Although problematic in many respects, the Kyoto Protocol has – and continues to - contribute positively towards addressing climate change in a global context. However, when the protocol expires in 2013 the need for global climate protection policy will not end. Passing the buck to private industry might be the solution.
Earlier this month, on January 16, 2007, the 3C Initiative, or Combat Climate Change, was announced in Brussels. According to the group's web site, companies that join the 3C Initiative agree "to take responsibility to combat global climate change and prepare to take action now and to urge for the support of the global community to create incentives for commercial solutions, technological development and market-based investments." Founding members of 3C include both power companies (Duke Energy, Endesa, Eskom, PG&E;, Suez, Vattenfall) and manufacturers of power-generating equipment (ABB, Alstom, GE, Siemens).

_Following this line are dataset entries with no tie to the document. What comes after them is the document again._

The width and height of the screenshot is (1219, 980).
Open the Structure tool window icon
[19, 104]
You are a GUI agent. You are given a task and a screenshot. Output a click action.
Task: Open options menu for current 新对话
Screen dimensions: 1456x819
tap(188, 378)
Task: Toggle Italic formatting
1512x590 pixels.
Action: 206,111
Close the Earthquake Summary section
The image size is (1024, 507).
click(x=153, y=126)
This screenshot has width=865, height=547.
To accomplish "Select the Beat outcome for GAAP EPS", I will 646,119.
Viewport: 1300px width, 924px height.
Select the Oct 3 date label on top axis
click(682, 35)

The Swedish energy company Vattenfall, is coordinating the initiative. Using the Vattenfall report as a guiding star, members agree that an "adaptive burden-sharing model" for addressing climate change is called for. The 18 corporate members agree; the group was created "to underline the need for urgent action by the global community and to influence the post-Kyoto process by demanding a global framework supporting a market-based solution to the climate change issue. This can be achieved by getting as many companies as possible aboard and by getting our common platform well known and well understood."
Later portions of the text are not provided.